— Source document —
=== Section Start ===

America has always had a debate on the separation of church and state. In recent years a new separation debate has formed, pitting public institutions against parental rights.

Perhaps the debate was first framed in 1996 when first lady Hillary Rodham Clinton’s book “It Takes a Village” was published. The Dallas Morning News described the book as “a textbook for caring.” An excerpt from Simon & Shuster reads, “Children are not rugged individualists. They depend on the adults they know and on thousands more who make decisions every day that affect their well-being.”

In 2021, the parental rights issue exploded onto the national scene in Virginia when Democratic gubernatorial candidate Terry McAuliffe answered a question posed by his Republican opponent, Glenn Youngkin. 

McAuliffe, a former governor, said, “I’m not going to let parents come into schools and actually take books out and make their own decisions,” adding, “I don’t think parents should be telling schools what they should teach.” The parental rights movement was launched.

Things got ugly fast as parents demanded answers and how race and gender were being addressed in the classroom. What was discovered was schools were using materials aligned with the basic tenets of critical race theory. An article in Education Week defined it this way, “The core idea is that race is a social construct, and that racism is not merely the product of individual bias or prejudice but also something embedded in legal systems and policies.”

=== Section End ===

— What this exercise asks —
1 - Reproduce the stretch of the parental rights passage from "Perhaps the debate" through "opponent, Glenn Youngkin.".
2 - Answer these from the parental rights passage:
(a) In what year was "It Takes a Village" published?
(b) Who was Terry McAuliffe's Republican opponent?
(c) Which publication's article gave the quoted definition of critical race theory?

— Provided material —
=== Section Start ===

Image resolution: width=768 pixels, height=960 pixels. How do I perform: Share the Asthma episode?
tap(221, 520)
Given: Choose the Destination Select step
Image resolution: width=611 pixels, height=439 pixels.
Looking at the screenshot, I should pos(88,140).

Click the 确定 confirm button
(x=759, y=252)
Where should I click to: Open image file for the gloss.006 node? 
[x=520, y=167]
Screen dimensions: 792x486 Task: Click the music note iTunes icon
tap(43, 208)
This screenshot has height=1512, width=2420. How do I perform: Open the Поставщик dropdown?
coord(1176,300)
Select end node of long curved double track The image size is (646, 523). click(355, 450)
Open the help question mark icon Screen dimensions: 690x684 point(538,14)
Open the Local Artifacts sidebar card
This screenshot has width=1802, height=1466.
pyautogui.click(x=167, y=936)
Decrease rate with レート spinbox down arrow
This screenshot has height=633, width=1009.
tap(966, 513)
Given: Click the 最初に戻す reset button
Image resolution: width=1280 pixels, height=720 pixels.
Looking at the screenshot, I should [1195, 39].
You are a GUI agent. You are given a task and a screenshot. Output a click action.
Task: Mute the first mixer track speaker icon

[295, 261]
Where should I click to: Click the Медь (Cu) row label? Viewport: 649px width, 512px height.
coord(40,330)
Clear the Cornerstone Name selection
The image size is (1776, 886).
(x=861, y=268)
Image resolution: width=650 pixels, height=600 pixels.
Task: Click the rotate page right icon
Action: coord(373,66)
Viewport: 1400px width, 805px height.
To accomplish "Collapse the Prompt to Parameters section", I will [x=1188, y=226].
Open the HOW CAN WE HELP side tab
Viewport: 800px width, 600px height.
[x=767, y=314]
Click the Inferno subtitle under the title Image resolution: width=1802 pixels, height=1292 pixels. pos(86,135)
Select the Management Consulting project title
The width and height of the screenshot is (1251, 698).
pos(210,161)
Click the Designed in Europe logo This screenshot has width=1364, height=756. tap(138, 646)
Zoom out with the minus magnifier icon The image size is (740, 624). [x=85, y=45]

=== Section End ===

— Solved tasks —
1 -
Perhaps the debate was first framed in 1996 when first lady Hillary Rodham Clinton’s book “It Takes a Village” was published. The Dallas Morning News described the book as “a textbook for caring.” An excerpt from Simon & Shuster reads, “Children are not rugged individualists. They depend on the adults they know and on thousands more who make decisions every day that affect their well-being.”

In 2021, the parental rights issue exploded onto the national scene in Virginia when Democratic gubernatorial candidate Terry McAuliffe answered a question posed by his Republican opponent, Glenn Youngkin.

2 -
(a) 1996
(b) Glenn Youngkin
(c) Education Week